Stored data:
########
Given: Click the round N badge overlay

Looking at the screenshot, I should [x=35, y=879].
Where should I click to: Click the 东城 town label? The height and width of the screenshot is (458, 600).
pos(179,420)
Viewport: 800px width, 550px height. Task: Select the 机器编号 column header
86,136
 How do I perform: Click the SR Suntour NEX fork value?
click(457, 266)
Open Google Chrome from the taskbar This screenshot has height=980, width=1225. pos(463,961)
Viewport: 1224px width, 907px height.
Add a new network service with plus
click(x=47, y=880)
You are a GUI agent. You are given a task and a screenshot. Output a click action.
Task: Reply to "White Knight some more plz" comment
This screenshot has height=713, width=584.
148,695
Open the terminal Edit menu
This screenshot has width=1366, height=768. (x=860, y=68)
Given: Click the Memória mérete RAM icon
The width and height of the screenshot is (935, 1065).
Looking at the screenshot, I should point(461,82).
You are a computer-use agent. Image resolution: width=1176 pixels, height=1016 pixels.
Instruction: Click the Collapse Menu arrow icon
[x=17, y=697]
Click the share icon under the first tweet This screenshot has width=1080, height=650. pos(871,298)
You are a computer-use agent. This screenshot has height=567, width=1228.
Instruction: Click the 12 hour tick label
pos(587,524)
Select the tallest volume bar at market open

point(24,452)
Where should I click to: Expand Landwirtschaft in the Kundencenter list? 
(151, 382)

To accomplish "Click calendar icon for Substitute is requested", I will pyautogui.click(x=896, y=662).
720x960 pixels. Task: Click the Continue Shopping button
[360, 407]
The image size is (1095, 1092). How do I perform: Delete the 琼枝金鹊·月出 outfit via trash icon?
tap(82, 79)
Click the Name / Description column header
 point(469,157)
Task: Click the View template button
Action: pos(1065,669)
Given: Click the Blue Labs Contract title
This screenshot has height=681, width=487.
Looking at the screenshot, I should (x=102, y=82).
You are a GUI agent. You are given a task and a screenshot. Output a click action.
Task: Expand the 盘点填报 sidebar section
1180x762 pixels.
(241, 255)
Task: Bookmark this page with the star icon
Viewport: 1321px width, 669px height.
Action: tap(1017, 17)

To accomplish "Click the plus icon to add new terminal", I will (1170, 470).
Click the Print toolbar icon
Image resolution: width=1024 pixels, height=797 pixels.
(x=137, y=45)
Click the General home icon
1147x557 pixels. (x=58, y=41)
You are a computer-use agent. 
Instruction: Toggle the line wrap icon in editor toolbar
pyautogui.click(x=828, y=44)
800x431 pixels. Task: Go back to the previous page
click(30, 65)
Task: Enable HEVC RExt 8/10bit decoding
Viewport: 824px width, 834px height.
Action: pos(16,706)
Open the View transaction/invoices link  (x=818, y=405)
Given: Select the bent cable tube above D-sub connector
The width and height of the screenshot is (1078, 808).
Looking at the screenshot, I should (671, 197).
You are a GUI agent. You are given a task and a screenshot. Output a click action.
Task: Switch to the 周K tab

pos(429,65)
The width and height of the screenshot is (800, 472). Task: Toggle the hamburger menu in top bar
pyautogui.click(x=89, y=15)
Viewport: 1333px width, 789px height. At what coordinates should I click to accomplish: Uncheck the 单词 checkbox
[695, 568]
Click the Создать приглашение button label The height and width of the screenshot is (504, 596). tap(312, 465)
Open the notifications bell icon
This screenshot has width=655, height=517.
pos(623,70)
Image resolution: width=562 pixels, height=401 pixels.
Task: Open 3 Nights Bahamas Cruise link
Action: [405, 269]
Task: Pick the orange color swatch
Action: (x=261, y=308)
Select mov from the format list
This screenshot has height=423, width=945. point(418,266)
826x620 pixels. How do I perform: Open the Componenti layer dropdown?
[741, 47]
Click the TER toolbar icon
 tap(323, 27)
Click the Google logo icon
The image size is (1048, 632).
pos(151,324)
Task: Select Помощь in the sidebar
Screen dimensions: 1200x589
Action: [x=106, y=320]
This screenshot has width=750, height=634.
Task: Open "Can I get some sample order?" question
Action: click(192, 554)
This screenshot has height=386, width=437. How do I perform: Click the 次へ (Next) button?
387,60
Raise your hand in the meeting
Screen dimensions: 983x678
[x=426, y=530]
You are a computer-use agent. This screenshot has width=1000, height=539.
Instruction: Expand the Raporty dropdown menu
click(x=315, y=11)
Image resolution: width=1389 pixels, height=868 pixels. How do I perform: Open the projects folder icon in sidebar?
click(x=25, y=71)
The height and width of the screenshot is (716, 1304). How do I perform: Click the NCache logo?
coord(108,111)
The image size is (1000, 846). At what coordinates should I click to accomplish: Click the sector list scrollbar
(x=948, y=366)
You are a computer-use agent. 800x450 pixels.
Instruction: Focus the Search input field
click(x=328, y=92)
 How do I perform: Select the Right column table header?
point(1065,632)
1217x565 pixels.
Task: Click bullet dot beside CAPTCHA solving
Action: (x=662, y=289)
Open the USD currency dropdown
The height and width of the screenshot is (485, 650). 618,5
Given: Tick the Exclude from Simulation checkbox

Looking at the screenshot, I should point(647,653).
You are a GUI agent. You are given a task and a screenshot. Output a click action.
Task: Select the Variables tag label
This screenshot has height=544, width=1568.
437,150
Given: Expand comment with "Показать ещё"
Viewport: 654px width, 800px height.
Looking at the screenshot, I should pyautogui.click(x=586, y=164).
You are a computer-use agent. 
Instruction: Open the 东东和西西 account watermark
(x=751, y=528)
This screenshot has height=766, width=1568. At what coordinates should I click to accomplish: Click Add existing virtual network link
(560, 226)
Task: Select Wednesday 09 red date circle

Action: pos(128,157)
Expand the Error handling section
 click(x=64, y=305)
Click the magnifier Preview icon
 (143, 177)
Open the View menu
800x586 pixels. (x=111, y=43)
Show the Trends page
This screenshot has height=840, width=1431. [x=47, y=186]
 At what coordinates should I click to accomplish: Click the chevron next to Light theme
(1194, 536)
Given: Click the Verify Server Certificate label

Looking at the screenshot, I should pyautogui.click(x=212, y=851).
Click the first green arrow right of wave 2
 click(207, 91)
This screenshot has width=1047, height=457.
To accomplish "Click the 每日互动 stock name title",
########
Among the entries above, locate the lines containing "Viewport: 1333px width, 789px" and "Open the notifications bell icon", and transcribe exactly those two lines and all lines between.

▸ Finished task:
Viewport: 1333px width, 789px height. At what coordinates should I click to accomplish: Uncheck the 单词 checkbox
[695, 568]
Click the Создать приглашение button label The height and width of the screenshot is (504, 596). tap(312, 465)
Open the notifications bell icon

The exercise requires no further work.